Google Pixel device owners will soon be able to enjoy instant voice transcription using on-device neural networking technology within Gboard. Google and others have been developing a new way of detecting and transcribing speech since 2014, and with the rise of dedicated AI hardware on board mobile chipsets, users will soon be able to enjoy the fruits of those labors. The training model being used is smaller than ever, and all of the processing happens right on the device in question, meaning you get more customization, you don’t have to be on a network to use the feature, and you don’t have to deal with finicky servers. It should be noted that it’s debuting in Gboard for now, and may well stay exclusive to the app. The feature is also starting its rollout with US English. More dialects and languages may come in the future, but there’s no official word on that at this time.
The shift to this development hinged on being able to reduce the size of the language model used for recognizing, matching, and stringing together bits of speech. Google’s old in-house model was around 2GB in size, and took extensive computing power to process and search with any degree of speed, thus the need for being online. A later model weighed in around 450MB. A new model has been developed, in tandem with new natural language processing technologies to facilitate its use, that tips the scales at 88MB. More than light enough to fit on most mobile devices and be searched and processed by them, the new model is at the center of the creation of a fully offline, neural-powered speech transcription engine.
Older processes for natural language processing and speech recognition had three steps. First, small acoustic snippets were linked to phonemes, or parts of words, processed into words, then finally, words were strung together and compared against sentence models to find the closest match. In contrast, this new model and method works on sentence fragments, and is based on an entirely new processing architecture that’s essentially an evolved form of a more generalized audio recognition method used for training neural networks.

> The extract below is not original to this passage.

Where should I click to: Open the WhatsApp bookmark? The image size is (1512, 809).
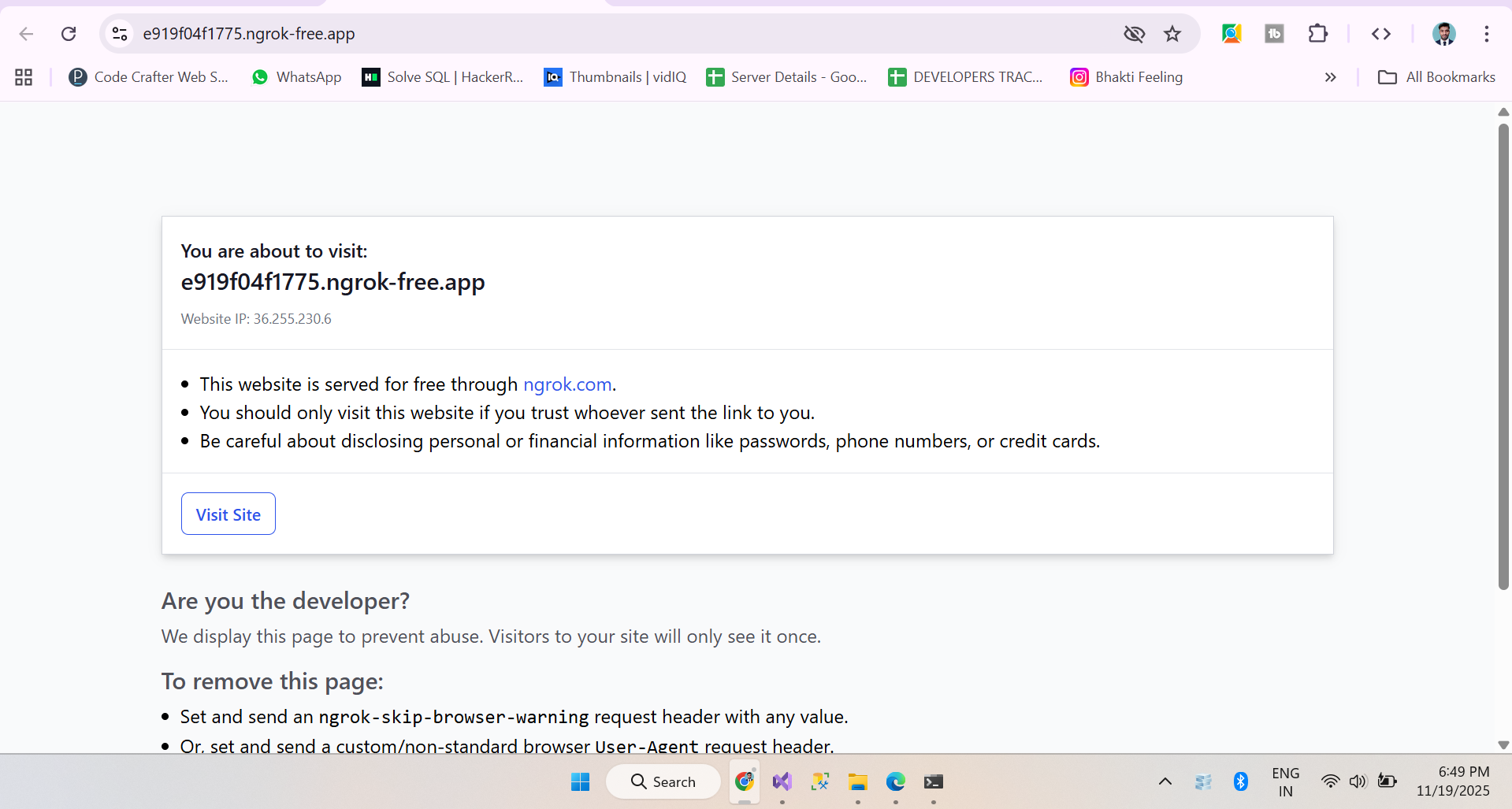(296, 77)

This new model falls under the category of Recurrent Neural Network Transducers, which are able to analyze input on a constant, piece-by-piece basis. This is a far cry from older models, which relied heavily on context to match phonemes to word parts and words, and in most cases, needed an entire sentence in order to generate input. This new model allows for faster, more precise transcription, and less jank when it comes to partial sentences, stops, and other unconventional situations.

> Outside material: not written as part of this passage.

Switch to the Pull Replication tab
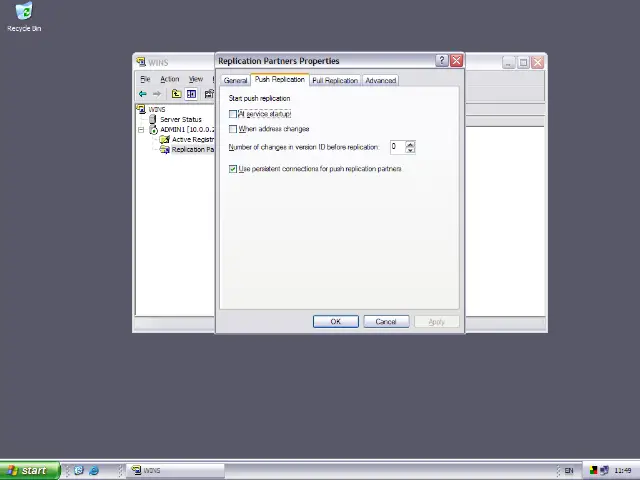Viewport: 640px width, 480px height. click(334, 80)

This new input method may well prove revolutionary. AI Assistants will understand people better, speech to text searches, messages, and other text input will be faster and better than ever before, and full voice control of a device could easily become feasible. Gadgets like the Sony Xperia Ear have attempted something like that in the past, but this new model and the onboard neural networking and machine learning that it relies on could be just what the technology needs to go mainstream, even if that will take a while.